Nuno Renca é professor dos três estudantes da Chulalongkor e reconhece que o Brasil tem um forte poder de atração, o que considera poder ser 'aproveitado' para evidenciar "a riqueza" da "distribuição geográfica" da língua portuguesa.

"O Brasil é o país do mundo lusófono com mais falantes de português e a presença da cultura brasileira é omnipresente. Toda a gente sabe o que é o Brasil. O que tentamos fazer é mostrar que o português é uma língua, apenas uma, com variantes, e isso acontece com todas as línguas internacionais", explica.

No entanto, nem todos contatam com a língua por via do Brasil: "Há um programa de ensino secundário que promove o intercâmbio de estudantes. Neste semestre há uma aluna que está a fazer 'minor' em Português e passou um ano em Sintra com uma família".



Aos alunos ensina-se que há diferentes formas de dizer as coisas, consoante o país, e "isso capacita o aluno e torna-o apto se um dia surgir uma oportunidade numa empresa brasileira ou europeia".

O professor, que já deu aulas em Timor-Leste, Pequim e Brasil, acredita que a presença lusófona na Tailândia tem de ser vista de forma "holística": "A economia está interconectada com a cultura. Quanto mais interesse houver pela cultura, isso gerará trocas económicas, mais empresários virão porque já conhecem e foram cativados por isso".

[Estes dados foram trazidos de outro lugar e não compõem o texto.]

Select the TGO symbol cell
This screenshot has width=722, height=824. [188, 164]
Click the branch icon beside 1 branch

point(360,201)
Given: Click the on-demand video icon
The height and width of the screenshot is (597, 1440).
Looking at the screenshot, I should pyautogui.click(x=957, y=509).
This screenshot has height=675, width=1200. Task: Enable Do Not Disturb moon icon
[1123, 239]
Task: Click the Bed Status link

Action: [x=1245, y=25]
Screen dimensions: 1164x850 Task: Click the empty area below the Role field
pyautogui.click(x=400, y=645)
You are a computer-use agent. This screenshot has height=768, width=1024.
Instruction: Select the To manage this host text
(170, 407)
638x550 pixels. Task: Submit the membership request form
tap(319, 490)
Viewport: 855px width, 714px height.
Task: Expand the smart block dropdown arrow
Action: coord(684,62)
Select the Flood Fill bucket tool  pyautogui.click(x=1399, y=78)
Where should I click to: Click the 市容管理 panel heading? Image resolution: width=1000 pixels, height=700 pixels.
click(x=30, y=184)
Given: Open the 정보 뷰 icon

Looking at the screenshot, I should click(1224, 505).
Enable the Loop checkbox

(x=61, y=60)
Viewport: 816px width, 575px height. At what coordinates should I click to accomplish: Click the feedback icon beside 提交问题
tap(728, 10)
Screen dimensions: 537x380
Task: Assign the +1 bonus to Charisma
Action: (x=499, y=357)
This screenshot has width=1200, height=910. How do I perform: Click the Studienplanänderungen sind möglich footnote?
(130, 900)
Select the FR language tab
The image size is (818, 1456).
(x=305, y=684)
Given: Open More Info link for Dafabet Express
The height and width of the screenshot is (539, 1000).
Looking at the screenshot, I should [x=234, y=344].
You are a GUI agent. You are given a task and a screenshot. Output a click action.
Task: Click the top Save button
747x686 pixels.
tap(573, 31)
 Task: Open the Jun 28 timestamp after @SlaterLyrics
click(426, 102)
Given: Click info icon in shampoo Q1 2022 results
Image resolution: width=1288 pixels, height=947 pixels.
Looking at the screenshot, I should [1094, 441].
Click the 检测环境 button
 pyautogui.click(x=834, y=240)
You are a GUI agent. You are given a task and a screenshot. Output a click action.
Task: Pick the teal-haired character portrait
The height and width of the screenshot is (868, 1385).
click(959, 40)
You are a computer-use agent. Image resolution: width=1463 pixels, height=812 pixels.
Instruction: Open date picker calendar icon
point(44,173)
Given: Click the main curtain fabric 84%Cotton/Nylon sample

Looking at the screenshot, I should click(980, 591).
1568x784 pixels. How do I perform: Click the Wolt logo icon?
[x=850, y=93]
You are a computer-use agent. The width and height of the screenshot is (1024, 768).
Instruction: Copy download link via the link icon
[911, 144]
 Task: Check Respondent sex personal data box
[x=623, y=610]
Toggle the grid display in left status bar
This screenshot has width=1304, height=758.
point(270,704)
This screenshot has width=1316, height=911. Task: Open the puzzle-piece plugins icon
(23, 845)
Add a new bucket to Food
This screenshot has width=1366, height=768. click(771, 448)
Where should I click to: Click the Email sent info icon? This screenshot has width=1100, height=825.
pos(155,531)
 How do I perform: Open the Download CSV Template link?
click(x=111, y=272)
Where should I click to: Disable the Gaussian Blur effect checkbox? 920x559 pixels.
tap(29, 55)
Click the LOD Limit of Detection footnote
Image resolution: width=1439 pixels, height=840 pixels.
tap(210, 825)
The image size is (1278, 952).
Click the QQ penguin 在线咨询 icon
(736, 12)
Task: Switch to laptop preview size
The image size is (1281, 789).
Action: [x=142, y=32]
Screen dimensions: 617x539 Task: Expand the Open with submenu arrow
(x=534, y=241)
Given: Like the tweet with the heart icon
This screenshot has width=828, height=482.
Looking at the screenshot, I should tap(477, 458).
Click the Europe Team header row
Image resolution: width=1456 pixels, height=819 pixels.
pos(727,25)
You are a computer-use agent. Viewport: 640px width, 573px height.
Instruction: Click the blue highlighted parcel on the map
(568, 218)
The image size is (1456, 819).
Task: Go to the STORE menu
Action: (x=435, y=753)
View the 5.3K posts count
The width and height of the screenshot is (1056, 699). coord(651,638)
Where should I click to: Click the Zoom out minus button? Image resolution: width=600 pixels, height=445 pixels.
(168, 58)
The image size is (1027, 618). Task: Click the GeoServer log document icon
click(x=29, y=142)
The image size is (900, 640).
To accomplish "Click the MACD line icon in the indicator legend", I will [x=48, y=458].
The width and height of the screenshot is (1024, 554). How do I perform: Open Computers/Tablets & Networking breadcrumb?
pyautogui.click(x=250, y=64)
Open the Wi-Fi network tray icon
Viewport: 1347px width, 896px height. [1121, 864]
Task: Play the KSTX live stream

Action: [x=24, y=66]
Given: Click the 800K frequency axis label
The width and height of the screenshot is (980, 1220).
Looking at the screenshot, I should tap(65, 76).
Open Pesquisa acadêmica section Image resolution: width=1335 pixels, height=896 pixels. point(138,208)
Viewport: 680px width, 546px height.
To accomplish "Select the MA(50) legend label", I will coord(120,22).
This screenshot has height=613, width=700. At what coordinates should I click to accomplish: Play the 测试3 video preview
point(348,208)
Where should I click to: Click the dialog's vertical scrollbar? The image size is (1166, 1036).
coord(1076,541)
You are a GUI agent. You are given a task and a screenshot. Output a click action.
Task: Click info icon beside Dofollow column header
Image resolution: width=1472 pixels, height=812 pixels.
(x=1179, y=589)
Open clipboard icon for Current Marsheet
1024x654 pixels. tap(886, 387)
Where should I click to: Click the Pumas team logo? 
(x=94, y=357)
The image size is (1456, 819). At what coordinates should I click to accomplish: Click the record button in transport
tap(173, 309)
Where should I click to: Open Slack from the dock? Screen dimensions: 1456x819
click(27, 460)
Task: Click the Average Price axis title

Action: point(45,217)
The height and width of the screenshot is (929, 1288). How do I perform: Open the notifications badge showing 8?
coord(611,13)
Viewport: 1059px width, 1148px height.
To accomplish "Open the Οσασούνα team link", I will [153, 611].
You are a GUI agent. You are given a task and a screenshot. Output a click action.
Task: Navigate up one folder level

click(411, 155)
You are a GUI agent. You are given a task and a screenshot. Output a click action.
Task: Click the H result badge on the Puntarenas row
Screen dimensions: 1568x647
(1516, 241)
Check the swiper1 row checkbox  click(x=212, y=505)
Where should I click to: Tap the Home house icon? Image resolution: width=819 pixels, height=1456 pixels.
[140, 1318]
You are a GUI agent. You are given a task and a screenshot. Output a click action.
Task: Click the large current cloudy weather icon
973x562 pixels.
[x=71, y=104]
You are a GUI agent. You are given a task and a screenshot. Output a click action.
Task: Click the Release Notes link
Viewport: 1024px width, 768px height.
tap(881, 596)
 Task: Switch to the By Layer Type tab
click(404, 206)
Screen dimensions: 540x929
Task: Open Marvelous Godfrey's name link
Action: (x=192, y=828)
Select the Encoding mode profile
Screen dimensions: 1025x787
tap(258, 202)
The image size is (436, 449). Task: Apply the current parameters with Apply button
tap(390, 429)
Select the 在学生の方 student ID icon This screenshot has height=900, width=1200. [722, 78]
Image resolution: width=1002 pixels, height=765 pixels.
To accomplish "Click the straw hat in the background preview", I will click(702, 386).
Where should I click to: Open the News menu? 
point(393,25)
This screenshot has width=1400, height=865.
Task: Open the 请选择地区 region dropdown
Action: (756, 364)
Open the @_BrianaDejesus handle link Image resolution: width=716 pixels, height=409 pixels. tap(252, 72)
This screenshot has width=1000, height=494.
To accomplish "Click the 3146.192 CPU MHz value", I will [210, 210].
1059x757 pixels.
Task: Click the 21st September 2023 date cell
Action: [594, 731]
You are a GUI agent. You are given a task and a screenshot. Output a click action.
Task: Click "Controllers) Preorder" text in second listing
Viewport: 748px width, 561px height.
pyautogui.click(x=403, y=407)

Assim, mesmo não havendo uma forte presença de empresas portuguesas na Tailândia, Renca acredita que faz sentido impulsionar a aprendizagem, em que cada aula contém "toda essa diplomacia cultural que consiste nos pequenos momentos do dia-a-dia".

O ensino do português está centrado em Chulalongkorn, sendo também disponibilizado na Universidade de Thammasat. Segundo o docente, o número de alunos "tem sido sempre muito baixo", entre 20 a 30 por ano, mas há expectativas de um impulso com a criação do prometido 'major' em Português.

Nuno Renca lamenta as reduzidas inscrições, principalmente comparando com países como a China, onde "em dez anos quadruplicou o número de estudantes", ou Vietname "onde há sempre muitíssimos alunos". Segundo o embaixador português na Tailândia, 200 alunos aprendem o idioma na Universidade de Hanói.

Atualmente, o português pode ser estudado como disciplina opcional ou através de um 'minor'.

"O sonho, o objetivo próximo, é a criação de um 'major', mas precisa-se de uma professora tailandesa", que se encontra a concluir o doutoramento em Portugal e é esperada para liderar o programa.